Sukha served as lead author of the 2014 paper “The Impact of Processing Location and Growing Environment on Flavor in Cocoa,” the first study to systematically explore how terroir impacts flavor in chocolate. Through years of research, the sensory scientist discovered that fruity flavors in cocoa and chocolate are strongly related to how the beans are fermented, while floral flavors are more closely tied to the genetics of the crop.
As a research fellow at the Cocoa Research Centre (CRC) at the University of the West Indies in St. Augustine, Trinidad, Sukha is not only a chocolate expert, but one of its guardians of biodiversity. The CRC, where Sukha is the head of the Flavour and Quality Section, oversees the largest and most diverse collection of cacao plants in the world. Varieties from the upper Amazon, where the crop originated, through the entire equatorial band where the plants flourish are all grown at a field station known as the International Cocoa Genebank.
The collection maintained by the CRC not only holds endless flavor possibilities, but, more importantly, a treasure trove of potential solutions to the challenges facing the crop. Disease and climate change increase the economic hardships facing the six million, mostly smallholder farmers who depend on cocoa for their livelihoods. The wide range of trees grown at the CRC includes varieties that might be more tolerant to drought or resistant to a particular pest. They give scientists the ability to breed traits into the crop to address agricultural challenges today—or in the future.
Sukha is also part of a select global team developing international standards for cocoa quality and sensory analysis.
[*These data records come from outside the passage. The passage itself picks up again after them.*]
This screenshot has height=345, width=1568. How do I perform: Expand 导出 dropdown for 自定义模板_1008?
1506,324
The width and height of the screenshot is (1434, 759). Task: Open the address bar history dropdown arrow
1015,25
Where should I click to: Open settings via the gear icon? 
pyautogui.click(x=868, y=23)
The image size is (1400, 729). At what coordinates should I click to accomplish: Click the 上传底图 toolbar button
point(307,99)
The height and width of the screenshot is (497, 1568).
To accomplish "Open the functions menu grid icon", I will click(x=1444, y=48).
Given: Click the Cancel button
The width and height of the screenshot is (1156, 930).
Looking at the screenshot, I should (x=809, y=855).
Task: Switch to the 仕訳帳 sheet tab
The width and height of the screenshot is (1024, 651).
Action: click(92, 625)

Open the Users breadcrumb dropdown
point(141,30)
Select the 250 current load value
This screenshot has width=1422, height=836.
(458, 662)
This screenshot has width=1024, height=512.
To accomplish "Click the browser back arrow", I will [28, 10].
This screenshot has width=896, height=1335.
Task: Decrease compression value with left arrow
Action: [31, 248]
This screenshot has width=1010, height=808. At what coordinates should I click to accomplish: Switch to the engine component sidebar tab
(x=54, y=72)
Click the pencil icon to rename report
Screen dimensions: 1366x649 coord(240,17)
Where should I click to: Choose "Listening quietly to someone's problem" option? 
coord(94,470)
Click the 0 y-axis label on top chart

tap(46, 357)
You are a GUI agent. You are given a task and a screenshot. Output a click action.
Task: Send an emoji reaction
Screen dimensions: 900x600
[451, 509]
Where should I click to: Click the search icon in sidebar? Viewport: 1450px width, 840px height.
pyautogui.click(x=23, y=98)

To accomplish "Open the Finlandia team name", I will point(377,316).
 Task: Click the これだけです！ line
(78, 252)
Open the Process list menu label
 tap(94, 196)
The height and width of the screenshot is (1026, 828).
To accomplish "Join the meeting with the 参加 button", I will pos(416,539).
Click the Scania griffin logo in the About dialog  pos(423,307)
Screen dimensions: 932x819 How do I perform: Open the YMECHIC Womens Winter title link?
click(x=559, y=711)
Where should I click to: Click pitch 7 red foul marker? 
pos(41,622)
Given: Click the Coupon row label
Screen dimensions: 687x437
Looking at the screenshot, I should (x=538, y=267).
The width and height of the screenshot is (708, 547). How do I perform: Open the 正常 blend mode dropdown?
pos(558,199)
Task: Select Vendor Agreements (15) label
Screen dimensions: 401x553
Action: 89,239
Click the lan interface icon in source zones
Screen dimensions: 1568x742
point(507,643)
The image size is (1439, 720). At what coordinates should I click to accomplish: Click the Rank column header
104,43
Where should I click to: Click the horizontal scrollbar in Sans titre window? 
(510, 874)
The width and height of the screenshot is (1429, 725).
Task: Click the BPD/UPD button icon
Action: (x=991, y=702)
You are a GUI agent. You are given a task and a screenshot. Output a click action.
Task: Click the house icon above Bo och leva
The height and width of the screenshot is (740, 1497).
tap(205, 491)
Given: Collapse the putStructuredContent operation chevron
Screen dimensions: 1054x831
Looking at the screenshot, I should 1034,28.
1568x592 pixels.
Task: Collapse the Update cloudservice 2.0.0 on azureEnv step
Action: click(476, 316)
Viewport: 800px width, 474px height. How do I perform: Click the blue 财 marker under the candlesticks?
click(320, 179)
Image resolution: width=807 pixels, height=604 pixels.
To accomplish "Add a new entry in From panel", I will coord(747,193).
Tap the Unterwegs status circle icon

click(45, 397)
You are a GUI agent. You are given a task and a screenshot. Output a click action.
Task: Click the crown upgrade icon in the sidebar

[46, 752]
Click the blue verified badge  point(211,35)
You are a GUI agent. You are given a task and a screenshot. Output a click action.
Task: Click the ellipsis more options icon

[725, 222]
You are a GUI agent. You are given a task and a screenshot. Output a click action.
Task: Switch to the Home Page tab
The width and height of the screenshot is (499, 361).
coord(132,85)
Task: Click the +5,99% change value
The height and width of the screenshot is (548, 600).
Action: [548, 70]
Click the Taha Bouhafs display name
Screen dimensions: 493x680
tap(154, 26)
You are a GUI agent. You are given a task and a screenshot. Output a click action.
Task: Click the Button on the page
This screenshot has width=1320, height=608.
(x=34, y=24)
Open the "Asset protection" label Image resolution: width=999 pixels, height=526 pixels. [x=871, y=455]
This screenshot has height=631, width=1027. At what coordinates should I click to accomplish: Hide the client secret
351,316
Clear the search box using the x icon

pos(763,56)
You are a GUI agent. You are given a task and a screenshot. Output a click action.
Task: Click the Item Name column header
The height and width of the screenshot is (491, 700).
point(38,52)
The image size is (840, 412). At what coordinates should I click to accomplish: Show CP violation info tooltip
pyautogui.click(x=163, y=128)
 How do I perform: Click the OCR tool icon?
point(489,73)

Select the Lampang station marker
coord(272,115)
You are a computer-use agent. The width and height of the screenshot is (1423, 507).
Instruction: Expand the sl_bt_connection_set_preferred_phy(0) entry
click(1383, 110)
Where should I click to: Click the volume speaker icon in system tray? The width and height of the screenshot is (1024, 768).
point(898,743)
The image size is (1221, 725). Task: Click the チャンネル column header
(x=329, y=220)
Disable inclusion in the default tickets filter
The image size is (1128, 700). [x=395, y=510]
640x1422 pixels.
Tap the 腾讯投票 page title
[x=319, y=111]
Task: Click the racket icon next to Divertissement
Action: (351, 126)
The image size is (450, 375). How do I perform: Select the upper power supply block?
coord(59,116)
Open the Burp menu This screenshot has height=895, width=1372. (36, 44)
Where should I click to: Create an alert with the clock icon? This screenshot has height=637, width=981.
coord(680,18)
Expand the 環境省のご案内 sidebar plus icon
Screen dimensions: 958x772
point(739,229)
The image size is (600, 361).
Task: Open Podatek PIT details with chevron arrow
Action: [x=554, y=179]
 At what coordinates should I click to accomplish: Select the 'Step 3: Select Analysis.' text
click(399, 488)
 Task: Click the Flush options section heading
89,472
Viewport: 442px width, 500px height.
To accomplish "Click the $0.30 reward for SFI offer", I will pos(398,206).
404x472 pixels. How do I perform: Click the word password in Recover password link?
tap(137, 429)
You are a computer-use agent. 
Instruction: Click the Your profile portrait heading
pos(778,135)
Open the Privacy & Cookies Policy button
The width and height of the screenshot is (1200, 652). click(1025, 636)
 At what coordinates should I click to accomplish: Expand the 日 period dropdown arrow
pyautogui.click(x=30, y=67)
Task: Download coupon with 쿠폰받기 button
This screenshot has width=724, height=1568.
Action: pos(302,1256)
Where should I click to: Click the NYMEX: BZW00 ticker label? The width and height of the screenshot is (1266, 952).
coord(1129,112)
The varieties of cocoa that the group is bringing to the fore are defined as “fine or flavor”—celebrated for genetic diversity and flavors that are intended to be drawn out of the cocoa and highlighted in chocolate.
In order to sustain the future of chocolate, Sukha says, we have to better value the people who create it. “Our work must come back to what can we do to empower the cocoa producers who wake up every morning and go to their fields.” Otherwise, these farmers—many of whom live in extreme poverty—will turn to other crops or find alternate ways to earn a living.
And that would be a gastronomic loss for the world. “There’s so much behind a good piece of chocolate,” Sukha says. “There’s a backstory … the genetics, the sense of place, the terroir, the tradition, culture and history.”
By having these stories “told and understood and celebrated,” he hopes the market for more diverse chocolates will grow—and the farmers behind the bar will be “fully recognized and rewarded.” Without that compensation and support, the amazing flavors that we’re only just discovering could disappear.